Everyone – from an individual to a corporation – knows and acknowledges the importance of financial planning. It is a process by which one can understand what their steady income is, what floating income is expected and when, and more importantly, how much money they need to keep aside for important decisions. A steady income can include one’s salary, guaranteed returns on business investment, a stipend, or for younger people, their pocket money. Floating income includes incentive, commission, moonlighting driven monies, or returns on financial investment. Money that “needs to be kept aside” are for one’s EMIs, rent, pay-outs, holidays, gadget acquisition impulses and more.
It is crucial for one to get involved in financial planning as it not only saves you the rush when a certain pay-out appears; but also helps you make important decisions with regard to lifetime investments. If you are certain about a certain chunk of money coming in and it being saved, you can take a decision with regard to a lifetime purchase like a house. You can also plan to buy a better car, upgrade the electronic gadgets in the house, or take off on a holiday with the family. For those with an entrepreneurial streak, financial planning helps you know how much to allocate for infrastructure and resources, and accordingly plan to increase scale of your business. For those who are aware of how sensitive the index at Dallal Street is, will understand the risk and uncertainty that the stock market possesses. Hence, financial planning is crucial for working professionals, self-employed individuals, pensioners, students and small, mid-scale, and large corporations alike.

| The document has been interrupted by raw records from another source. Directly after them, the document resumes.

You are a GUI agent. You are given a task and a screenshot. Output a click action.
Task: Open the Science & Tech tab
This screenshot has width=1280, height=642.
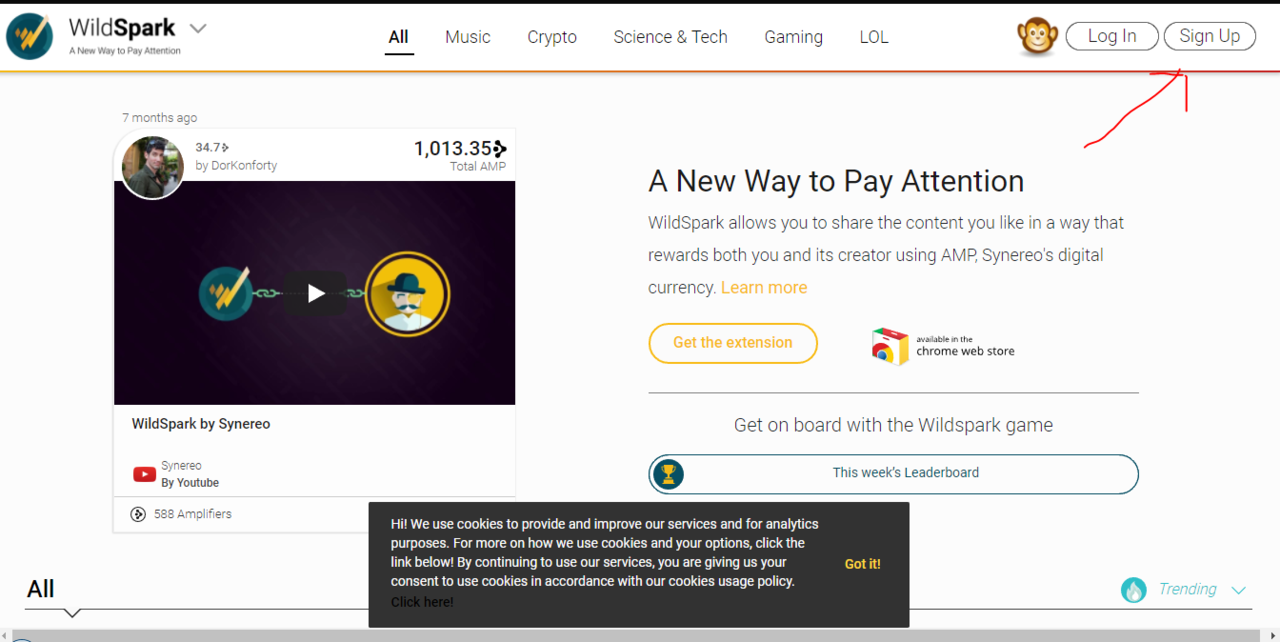(670, 37)
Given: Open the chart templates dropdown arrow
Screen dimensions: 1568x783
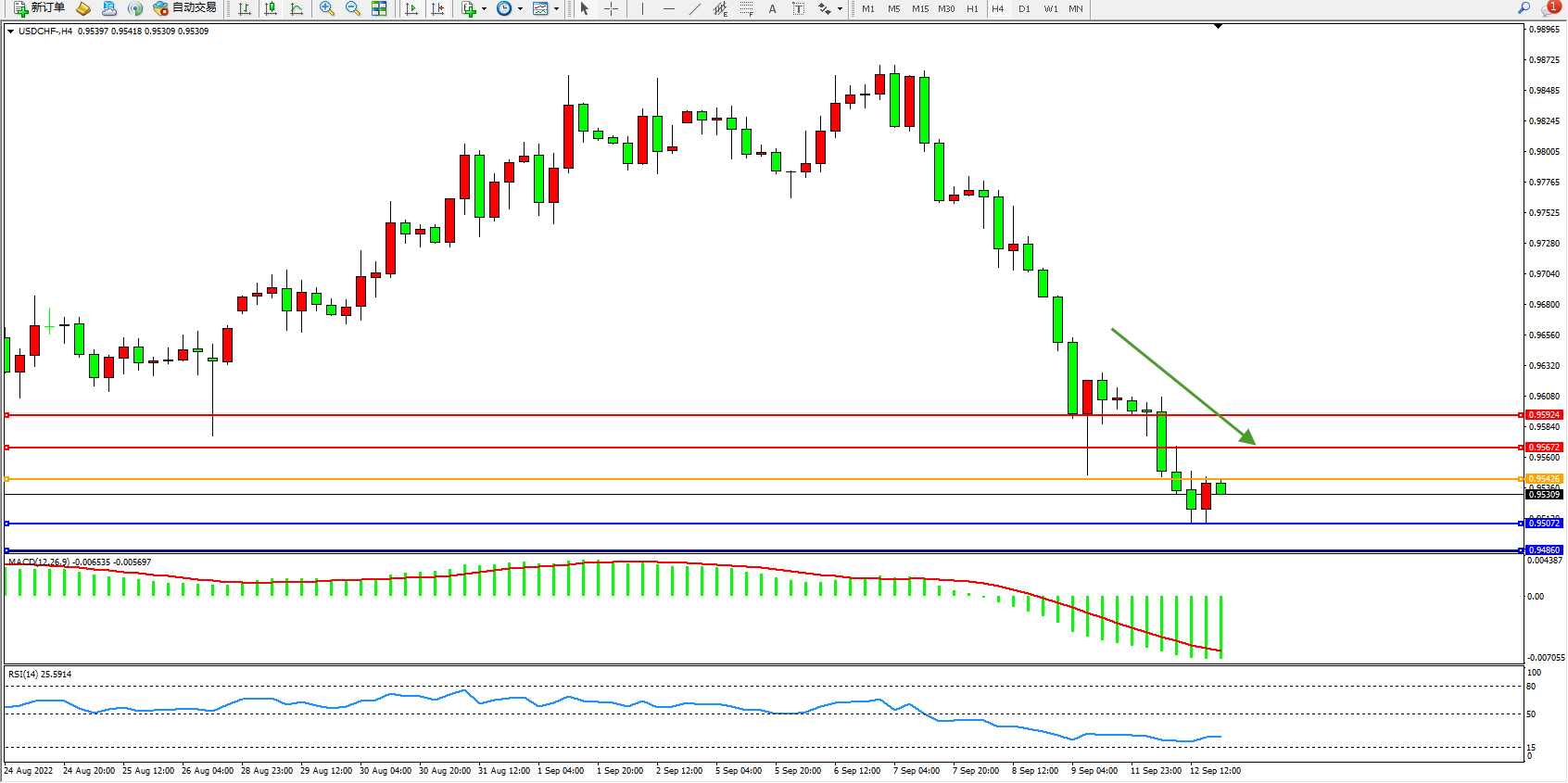Looking at the screenshot, I should 556,9.
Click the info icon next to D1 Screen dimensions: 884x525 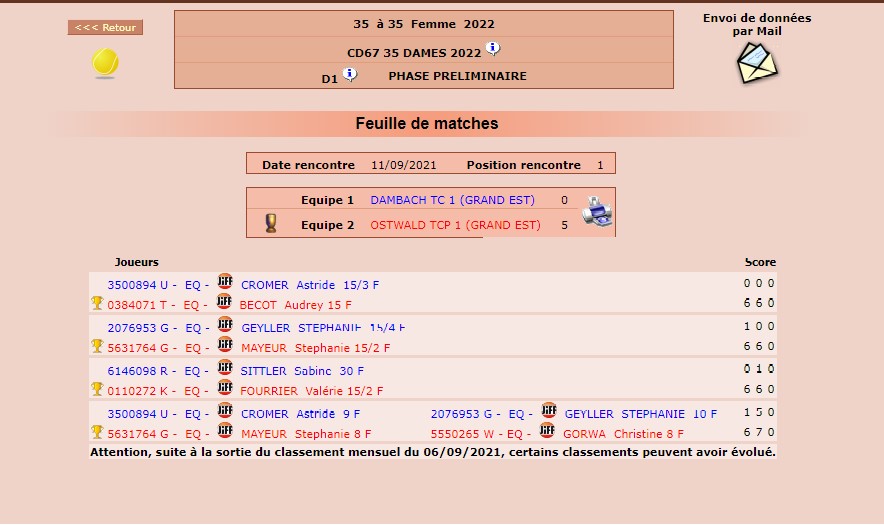coord(349,74)
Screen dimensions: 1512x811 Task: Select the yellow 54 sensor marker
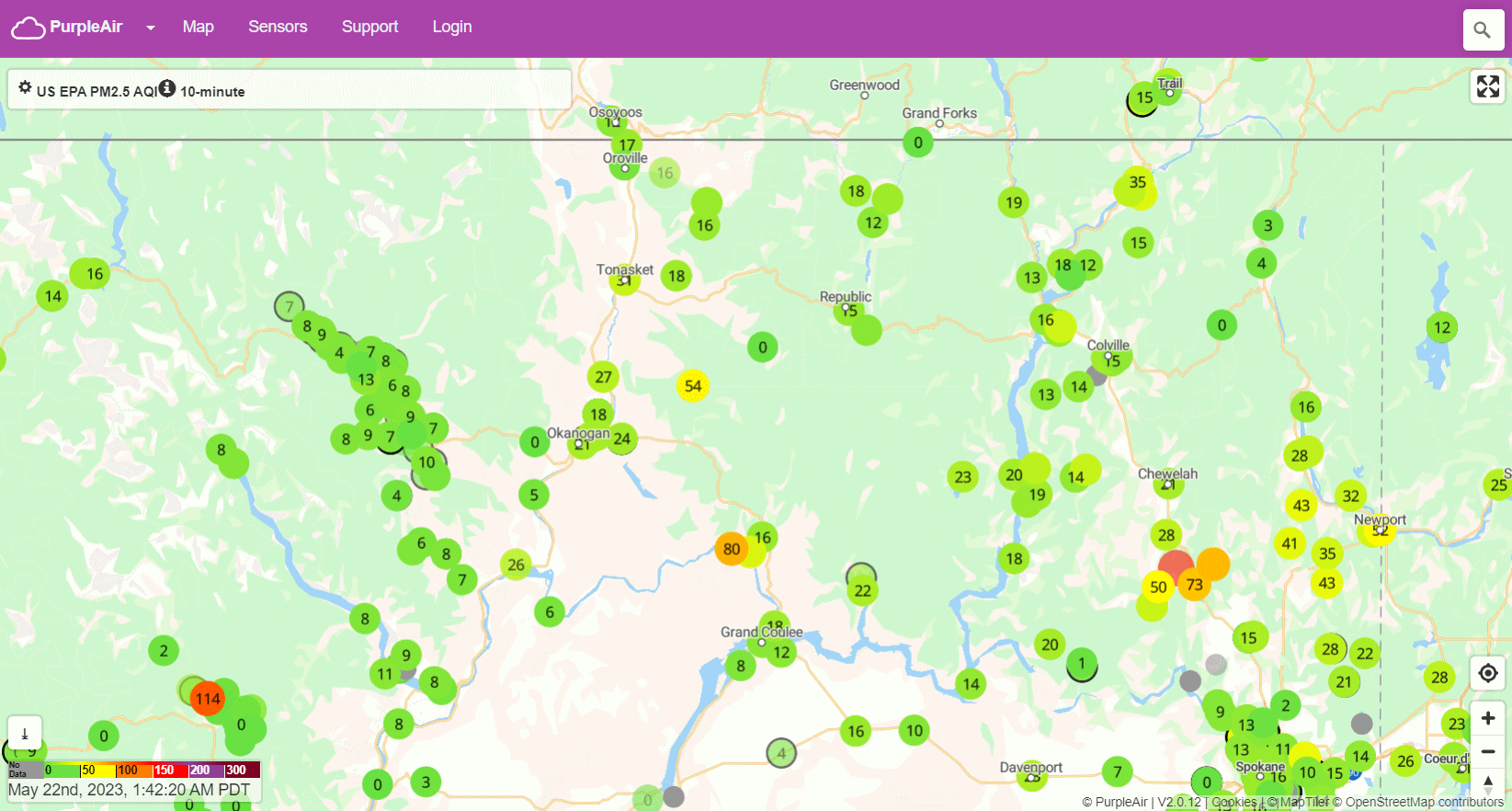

Now, it is established that one needs to be aware of how important financial planning is. However, the question here is, should financial planning be included as a part of the curriculum in school or college. Should the youth be introduced to how vital the subject is for them early on?
There have been multiple debates about India’s education system for years now. A lot of people are of the opinion that there are definite flaws that need to be addressed. Several articles and opinion-pieces declare that our youth are being taught things that they have little or no interest in. Some even claim that things that the youth do not need are being driven into their impressionable minds. Amid the incumbent scenario, how will financial planning fit in?
It’s rather simple – we are taught mathematics since a young age. It is explained that it is necessary to be able to add, subtract, multiply and divide as it is crucial for us to function in a professional scenario. In a similar manner, financial planning needs to be understood and explained to the youth as a means to help enhance their future. Knowing how to save, spend and plan expenses is difficult. Not too many people possess this ‘skill’. It is important to impart this skill to children in a non-competitive manner.
After all, a balanced future depends on how financially balanced the adults of tomorrow are.